Abrapa vê avanço em MP de dívidas rurais, mas cobra novas medidas

Entidade reconhece trabalho conjunto, mas alerta que recuperação do produtor dependerá de novas ações voltadas ao crédito rural

Andressa Simão, da CNN Brasil, São Paulo
Compartilhar matéria

A  Abrapa (Associação Brasileira dos Produtores de Algodão) avaliou como um avanço a Medida Provisória nº 1.376/2026, publicada pelo governo federal para ampliar as alternativas de renegociação das dívidas rurais. Para a entidade, a iniciativa cria condições para aliviar a situação financeira dos produtores, mas não resolve de forma definitiva os problemas de endividamento do setor.

Na avaliação da associação, a medida chega em um momento considerado estratégico, durante o planejamento da safra 2026/27, após anos marcados por perdas provocadas por eventos climáticos extremos, aumento dos custos de produção, elevação das taxas de juros e queda da rentabilidade da atividade agropecuária.

Entre os principais pontos da MP destacados pela Abrapa estão a ampliação dos prazos para renegociação das operações de crédito, a possibilidade de concessão de carência sem exigência de pagamento de entrada, a revisão das garantias dos financiamentos e a criação de instrumentos para fortalecer a gestão de risco do crédito rural, incluindo a futura participação da União em um fundo garantidor para o setor.

A entidade também reconheceu o trabalho conjunto do governo federal, da FPA (Frente Parlamentar da Agropecuária) e das organizações representativas do agronegócio na construção da proposta.

Apesar da avaliação positiva, a Abrapa afirma que a recuperação financeira dos produtores dependerá de novas políticas estruturantes voltadas ao crédito rural. Segundo a associação, a recomposição da renda do setor tende a ocorrer de forma gradual e continuará condicionada a fatores como clima, preços internacionais das commodities, custos de produção e oferta de financiamento.

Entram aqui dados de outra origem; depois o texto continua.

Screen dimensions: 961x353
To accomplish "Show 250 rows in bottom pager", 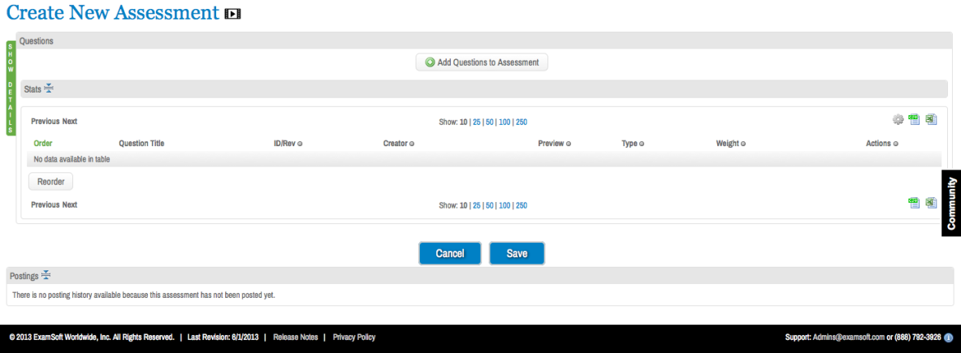I will coord(521,205).
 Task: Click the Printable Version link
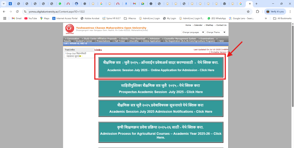point(219,52)
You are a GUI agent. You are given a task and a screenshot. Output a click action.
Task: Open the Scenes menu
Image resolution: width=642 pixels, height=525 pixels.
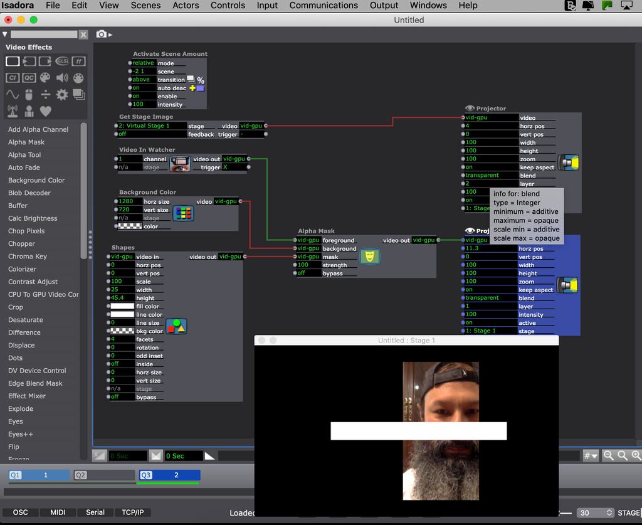click(145, 6)

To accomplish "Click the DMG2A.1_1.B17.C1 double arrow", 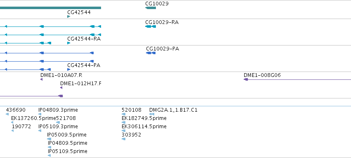I will tap(152, 114).
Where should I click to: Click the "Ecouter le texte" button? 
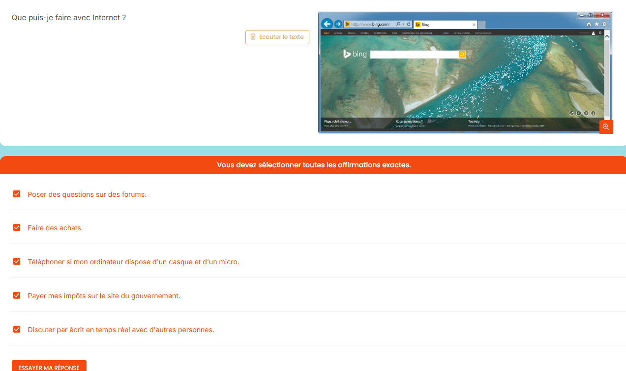point(277,37)
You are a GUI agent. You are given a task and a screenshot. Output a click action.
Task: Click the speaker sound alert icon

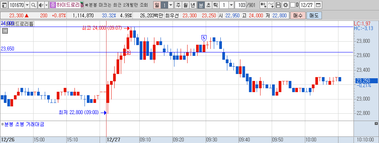click(41, 5)
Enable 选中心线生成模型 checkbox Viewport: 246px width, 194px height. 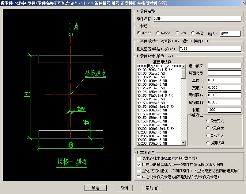(139, 159)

Outro ponto ressaltado pela entidade é que a efetividade da medida dependerá da regulamentação da MP e da implementação das novas regras pelas instituições financeiras responsáveis pela operacionalização do programa.

Em nota, o diretor-executivo da Abrapa, Marcio Portocarrero, afirmou que a medida representa um reconhecimento da necessidade de criar mecanismos para a reestruturação das dívidas rurais, mas destacou que a prioridade agora é garantir uma regulamentação que assegure acesso efetivo dos produtores aos instrumentos previstos e preserve a capacidade produtiva no campo.

A associação informou ainda que acompanhará a tramitação da Medida Provisória no Congresso Nacional e participará das discussões sobre sua regulamentação, mantendo diálogo com os poderes Executivo e Legislativo para aperfeiçoar os mecanismos de renegociação das dívidas rurais.